Пока ели, Элси не произнесла ни слова. С переменой блюд закончилось и пение. Оркестр вернулся на места. Пришло время десерта и танцев. Элси через головы сидящих видела, как конвоирша СС увела свою пленную певчую птичку за кулисы через служебный вход.

– Что будет с мальчиком? – Она повернулась к Йозефу: – Его отправят обратно?

Серебряные канделябры отразили объеденного поросенка и партийные мундиры на каждом втором стуле.

Ложка с картофельными клецками замерла на полдороге.

– Он еврей.

Йозеф отправил мучных червяков в рот, и официант забрал у него пустую тарелку.
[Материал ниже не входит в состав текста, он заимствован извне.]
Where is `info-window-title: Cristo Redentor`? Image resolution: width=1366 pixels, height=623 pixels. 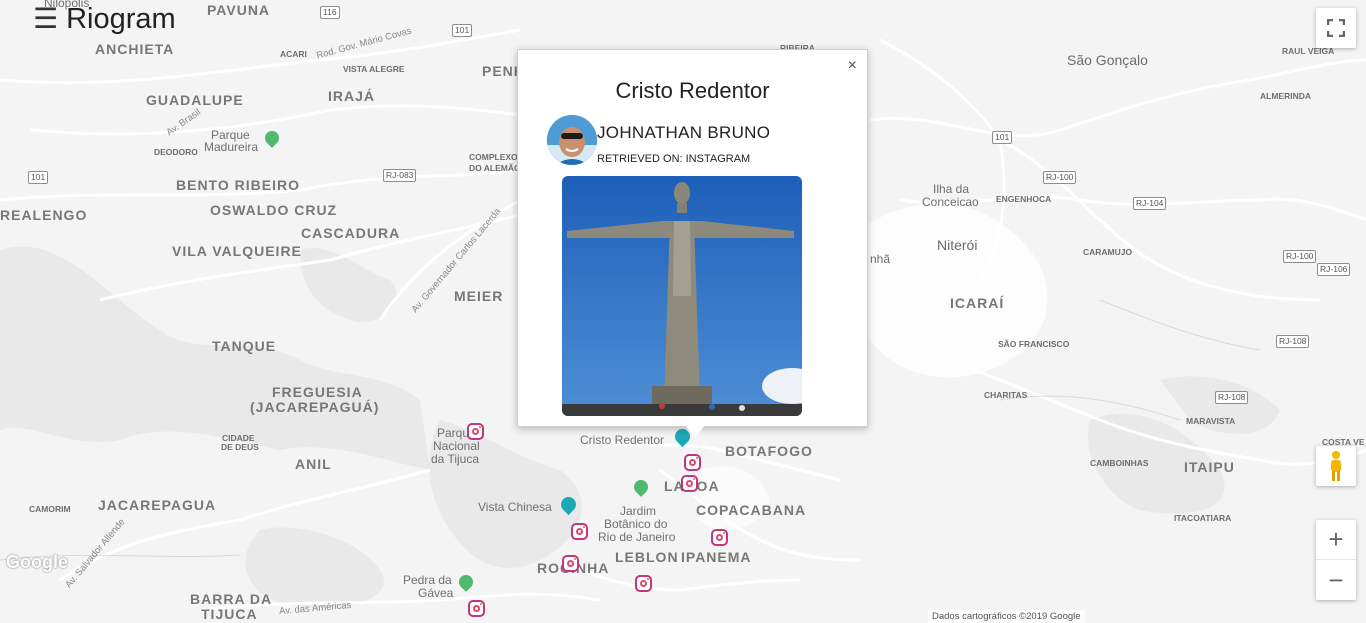
info-window-title: Cristo Redentor is located at coordinates (692, 90).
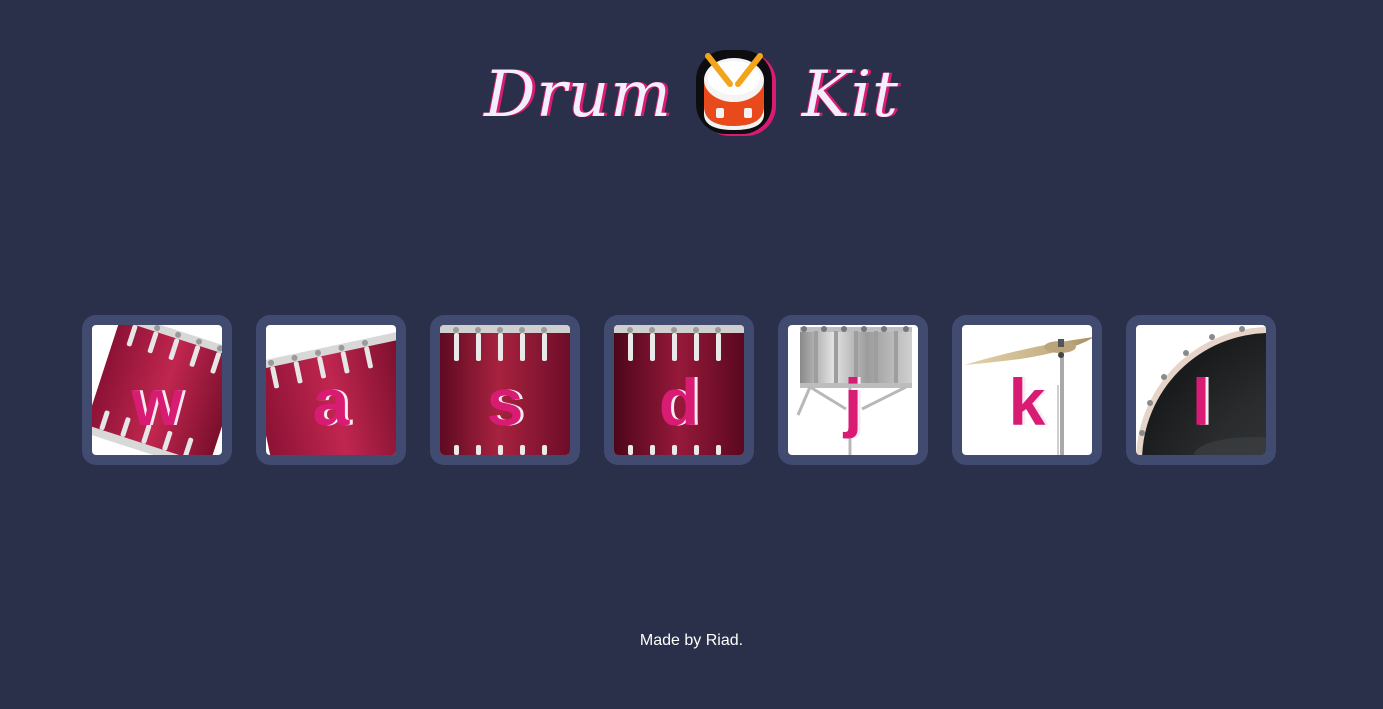 This screenshot has height=709, width=1383. Describe the element at coordinates (850, 95) in the screenshot. I see `title-word-kit: Kit` at that location.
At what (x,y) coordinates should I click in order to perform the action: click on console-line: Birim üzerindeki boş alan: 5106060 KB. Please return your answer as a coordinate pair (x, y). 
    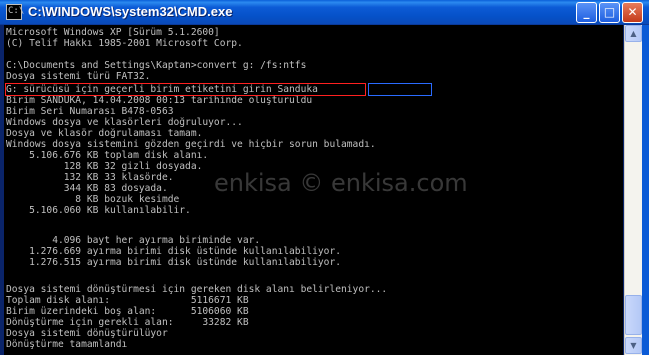
    Looking at the image, I should click on (128, 312).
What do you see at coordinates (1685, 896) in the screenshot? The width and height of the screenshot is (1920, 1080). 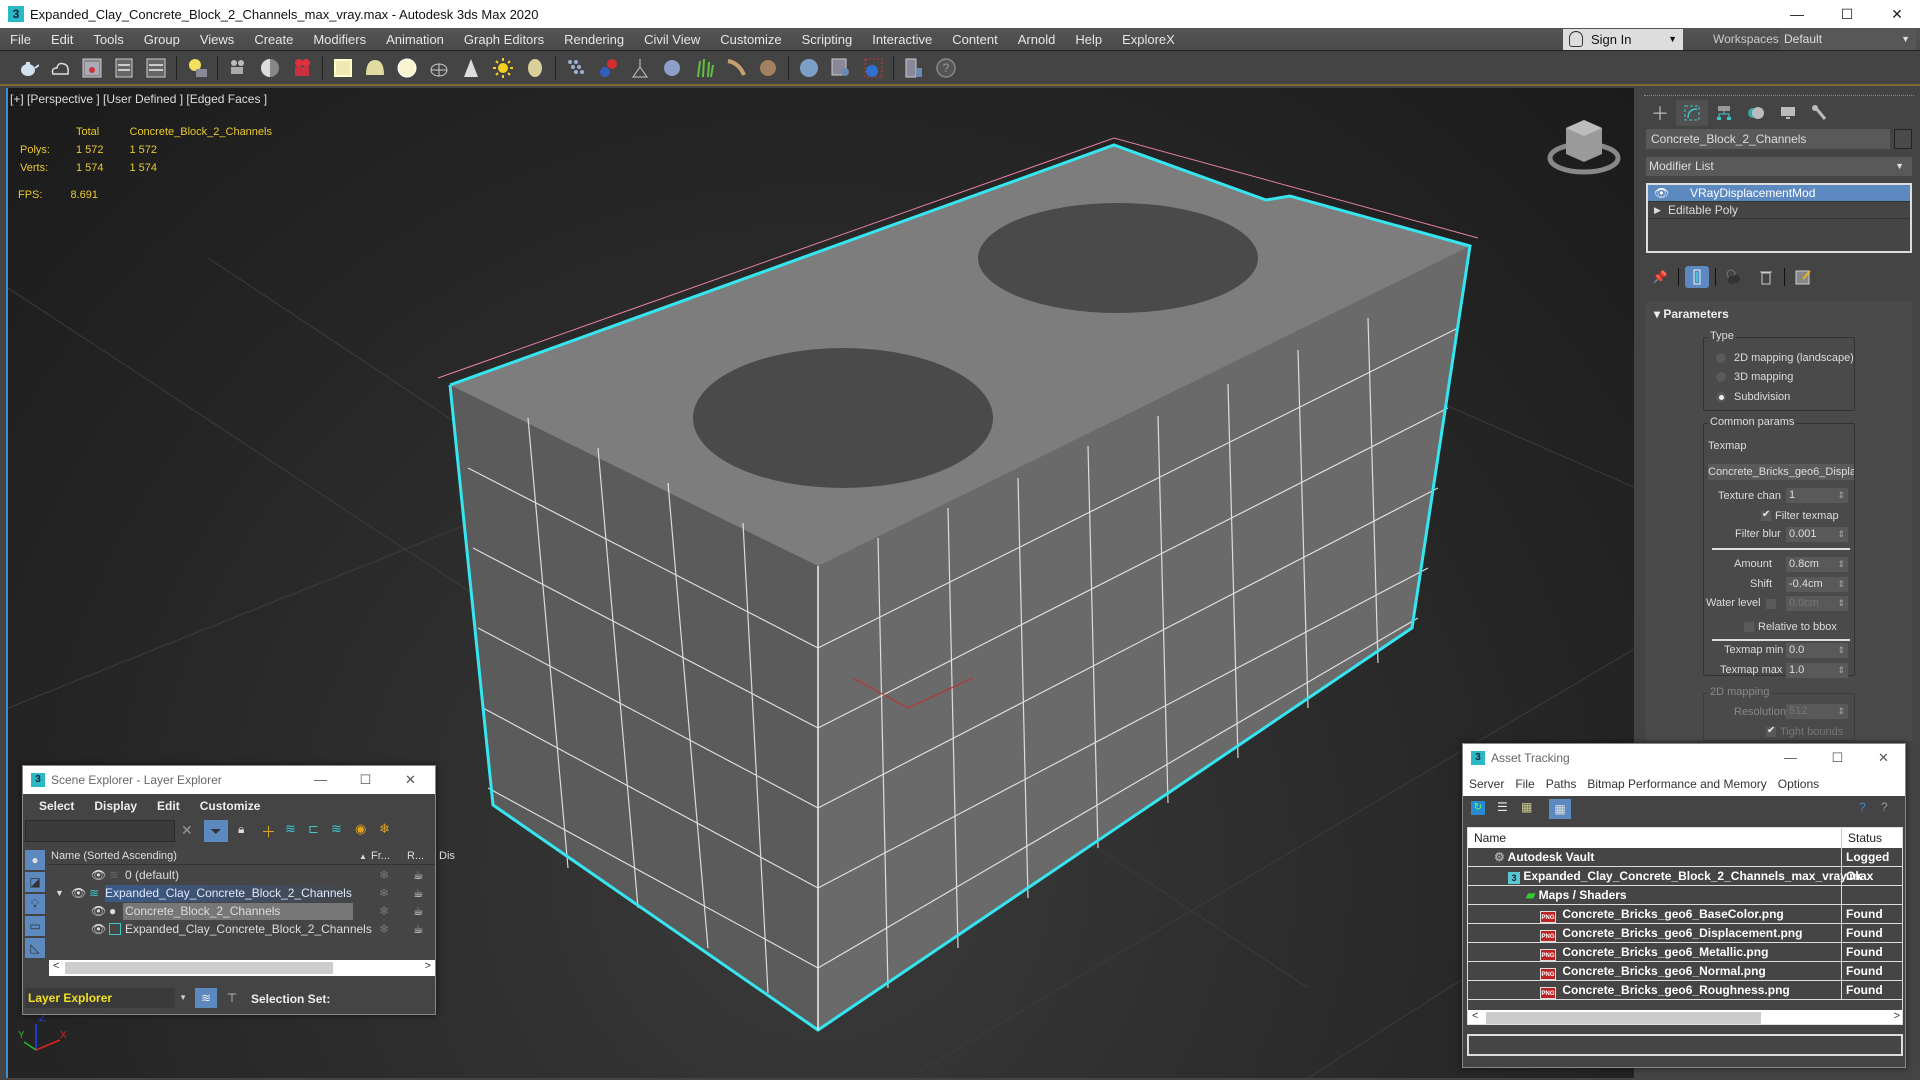 I see `asset-row: ▰ Maps / Shaders` at bounding box center [1685, 896].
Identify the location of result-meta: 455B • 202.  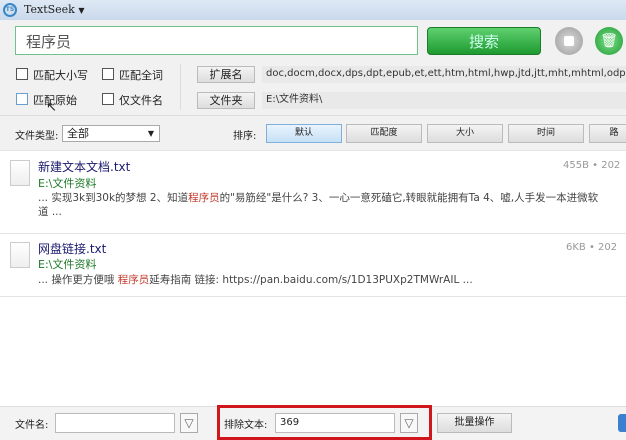
(592, 166).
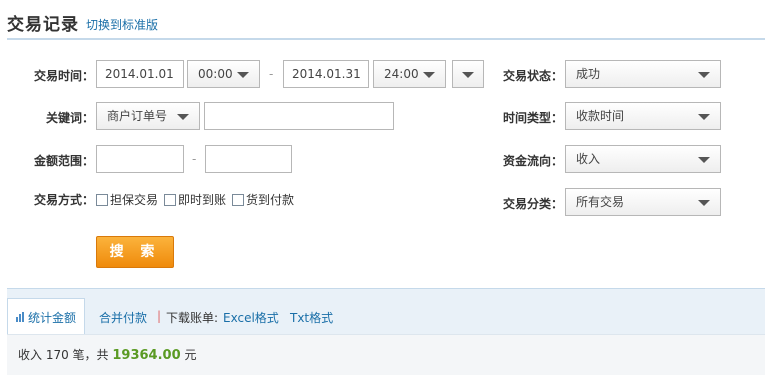  I want to click on option-guarantee: 担保交易, so click(127, 200).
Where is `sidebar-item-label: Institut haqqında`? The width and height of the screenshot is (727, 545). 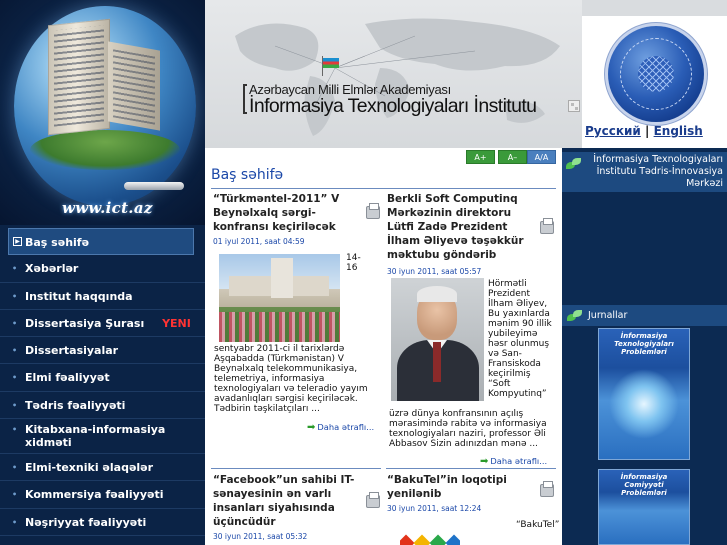 sidebar-item-label: Institut haqqında is located at coordinates (79, 296).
Элси сказала как можно спокойнее:

– Он же еврей только наполовину… и у него такой голос. – Она пожала плечами. – Наверно, с ним не надо как с другими.

– Еврей есть еврей. – Йозеф взял ее за руку и потрогал кольцо. – Ты слишком чувствительная. Забудь, у нас сегодня праздник.

Жар волнами поднимался от свечей. В висках у Элси запульсировало. В голове нарастал вязкий шум.

– Йозеф, прости, пожалуйста… – Она отодвинула стул и встала.

– Все нормально?

– Да, ничего особенного. Я на минутку…

– А-а, – кивнул Йозеф. – Туалет по коридору и направо. Не потеряйся, а то пошлем гестапо на поиски, – засмеялся он.

Элси сглотнула и выдавила жалкую улыбку. Она неторопливо прошла по сияющему банкетному залу, но, как только выбралась в полутемный коридор, ускорила шаг и мимо двери с надписью «Туалет» заспешила к выходу в переулок.